U.S. Treasury prods mortgage servicers to perform better

WASHINGTON (Reuters) - The Obama administration on Monday urged big U.S. banks to improve how they implement a government anti-foreclosure program, saying more can be done with the federal funds that go toward helping struggling homeowners.

A padlock and foreclosure papers are attached to the front door of a home in the Price Hill neighborhood of Cincinnati, Ohio March 24, 2012. REUTERS/John Sommers II

The U.S. Treasury said CitiMortgage Inc (C.N) needs to make “substantial improvement” in its loan modification efforts that merit the financial incentives the administration’s main housing rescue program provides to mortgage servicers.

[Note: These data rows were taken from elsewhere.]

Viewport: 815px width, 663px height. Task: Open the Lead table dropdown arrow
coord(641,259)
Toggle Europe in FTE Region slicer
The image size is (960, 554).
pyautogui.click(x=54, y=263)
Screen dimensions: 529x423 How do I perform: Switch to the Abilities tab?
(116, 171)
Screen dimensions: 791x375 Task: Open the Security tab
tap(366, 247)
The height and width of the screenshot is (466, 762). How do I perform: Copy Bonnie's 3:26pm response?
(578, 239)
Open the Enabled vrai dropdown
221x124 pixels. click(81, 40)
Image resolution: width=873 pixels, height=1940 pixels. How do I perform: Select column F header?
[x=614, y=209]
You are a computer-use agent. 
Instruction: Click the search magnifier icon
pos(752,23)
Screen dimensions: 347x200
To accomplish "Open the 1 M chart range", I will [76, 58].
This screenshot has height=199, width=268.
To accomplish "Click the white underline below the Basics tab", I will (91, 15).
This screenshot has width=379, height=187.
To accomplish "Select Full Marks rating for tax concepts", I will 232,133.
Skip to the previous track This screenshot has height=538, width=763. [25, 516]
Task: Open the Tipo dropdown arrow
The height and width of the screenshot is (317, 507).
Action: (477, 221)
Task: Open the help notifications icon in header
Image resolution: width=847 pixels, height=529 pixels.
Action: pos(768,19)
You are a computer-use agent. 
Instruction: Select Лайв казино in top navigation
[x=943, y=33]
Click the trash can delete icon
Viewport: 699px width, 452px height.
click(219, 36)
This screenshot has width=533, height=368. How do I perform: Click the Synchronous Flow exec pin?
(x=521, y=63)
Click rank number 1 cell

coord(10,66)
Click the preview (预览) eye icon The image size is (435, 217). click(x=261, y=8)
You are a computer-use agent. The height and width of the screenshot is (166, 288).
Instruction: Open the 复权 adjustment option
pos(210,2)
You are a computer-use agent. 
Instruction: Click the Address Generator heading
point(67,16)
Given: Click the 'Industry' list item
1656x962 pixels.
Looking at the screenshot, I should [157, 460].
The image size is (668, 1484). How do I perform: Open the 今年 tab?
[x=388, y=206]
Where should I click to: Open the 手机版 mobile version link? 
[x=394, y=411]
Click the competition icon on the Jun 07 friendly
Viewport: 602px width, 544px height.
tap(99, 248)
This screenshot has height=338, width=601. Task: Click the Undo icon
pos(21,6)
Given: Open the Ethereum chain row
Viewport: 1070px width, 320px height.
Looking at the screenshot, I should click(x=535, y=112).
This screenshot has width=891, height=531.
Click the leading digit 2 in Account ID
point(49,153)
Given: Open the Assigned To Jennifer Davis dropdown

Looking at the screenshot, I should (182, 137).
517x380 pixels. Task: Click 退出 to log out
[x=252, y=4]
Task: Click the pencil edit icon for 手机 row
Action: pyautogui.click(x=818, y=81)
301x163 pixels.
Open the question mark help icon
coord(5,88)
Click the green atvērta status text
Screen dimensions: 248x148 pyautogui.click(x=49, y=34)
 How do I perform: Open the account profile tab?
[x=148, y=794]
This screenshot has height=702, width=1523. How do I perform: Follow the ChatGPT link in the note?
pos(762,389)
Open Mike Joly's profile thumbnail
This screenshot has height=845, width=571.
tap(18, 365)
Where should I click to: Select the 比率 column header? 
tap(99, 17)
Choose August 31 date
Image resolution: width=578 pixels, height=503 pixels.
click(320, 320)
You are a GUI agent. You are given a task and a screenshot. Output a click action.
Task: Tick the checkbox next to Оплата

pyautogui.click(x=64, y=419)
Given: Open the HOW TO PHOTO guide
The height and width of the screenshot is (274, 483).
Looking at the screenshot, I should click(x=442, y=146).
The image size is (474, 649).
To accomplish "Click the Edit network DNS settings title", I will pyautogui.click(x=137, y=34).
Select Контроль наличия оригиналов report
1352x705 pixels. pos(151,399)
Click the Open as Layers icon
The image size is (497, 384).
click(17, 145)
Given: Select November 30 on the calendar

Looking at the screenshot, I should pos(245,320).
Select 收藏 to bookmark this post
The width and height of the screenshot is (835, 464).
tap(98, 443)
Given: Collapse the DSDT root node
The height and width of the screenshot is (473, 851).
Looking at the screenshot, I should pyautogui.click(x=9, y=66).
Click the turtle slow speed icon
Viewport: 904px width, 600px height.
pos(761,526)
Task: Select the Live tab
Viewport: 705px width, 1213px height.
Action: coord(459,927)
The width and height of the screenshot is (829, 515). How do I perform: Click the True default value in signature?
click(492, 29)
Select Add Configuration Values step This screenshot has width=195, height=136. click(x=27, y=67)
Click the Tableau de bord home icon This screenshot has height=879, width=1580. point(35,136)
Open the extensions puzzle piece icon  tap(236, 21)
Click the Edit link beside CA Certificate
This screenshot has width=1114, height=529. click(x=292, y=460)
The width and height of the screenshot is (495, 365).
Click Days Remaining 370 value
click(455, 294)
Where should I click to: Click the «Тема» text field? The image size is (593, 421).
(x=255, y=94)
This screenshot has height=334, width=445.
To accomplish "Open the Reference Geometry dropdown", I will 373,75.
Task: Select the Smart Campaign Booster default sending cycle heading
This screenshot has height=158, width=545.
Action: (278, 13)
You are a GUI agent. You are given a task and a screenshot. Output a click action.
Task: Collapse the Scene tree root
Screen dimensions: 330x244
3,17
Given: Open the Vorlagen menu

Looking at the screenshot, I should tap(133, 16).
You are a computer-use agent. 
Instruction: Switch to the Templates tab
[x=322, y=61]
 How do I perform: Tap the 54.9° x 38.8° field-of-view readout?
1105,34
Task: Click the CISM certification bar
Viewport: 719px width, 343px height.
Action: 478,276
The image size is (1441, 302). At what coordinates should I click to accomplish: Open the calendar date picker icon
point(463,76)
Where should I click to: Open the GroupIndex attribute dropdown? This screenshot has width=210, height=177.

CitiMortgage mainly needs to do a better job of reaching out to homeowners who are eligible for assistance, the Treasury said.

The Treasury each quarter reviews how the servicers identify and contact homeowners, the way that they evaluate and assist people, and their management and governance procedures.

Under the Home Affordable Modification Program, known as HAMP, the Treasury gives financial incentives to servicers to change the terms of certain borrowers’ mortgages to lower their monthly payments.

Three other servicers, Ocwen Loan Servicing LLC (OCN.N), Selecting Portfolio Servicing Inc CSGN.VX and Wells Fargo & Co (WFC.N), were also cited by the Treasury as needing to make “moderate improvement.”

Bank of America Corp (BAC.N) and JPMorgan Chase & Co (JPM.N) need to make “minor improvement,” the Treasury said.

“There is still room for improvement for servicers and the Treasury is committed to applying pressure on the mortgage servicing industry to improve servicer behavior,” said Treasury Deputy Assistant Secretary Tim Bowler in a statement.

By the end of October, 1.5 million homeowners had obtained permanent loan modifications through HAMP, far fewer than the 3 million to 4 million forecast by President Barack Obama’s administration when the program began in 2009.

The number of homeowners who are “underwater,” meaning they owe more on their mortgages than their homes are worth, is down more than 40 percent from its peak.

However, the number remains historically elevated, the Treasury said, and more work needs to be done to ensure the continued stability of the housing market.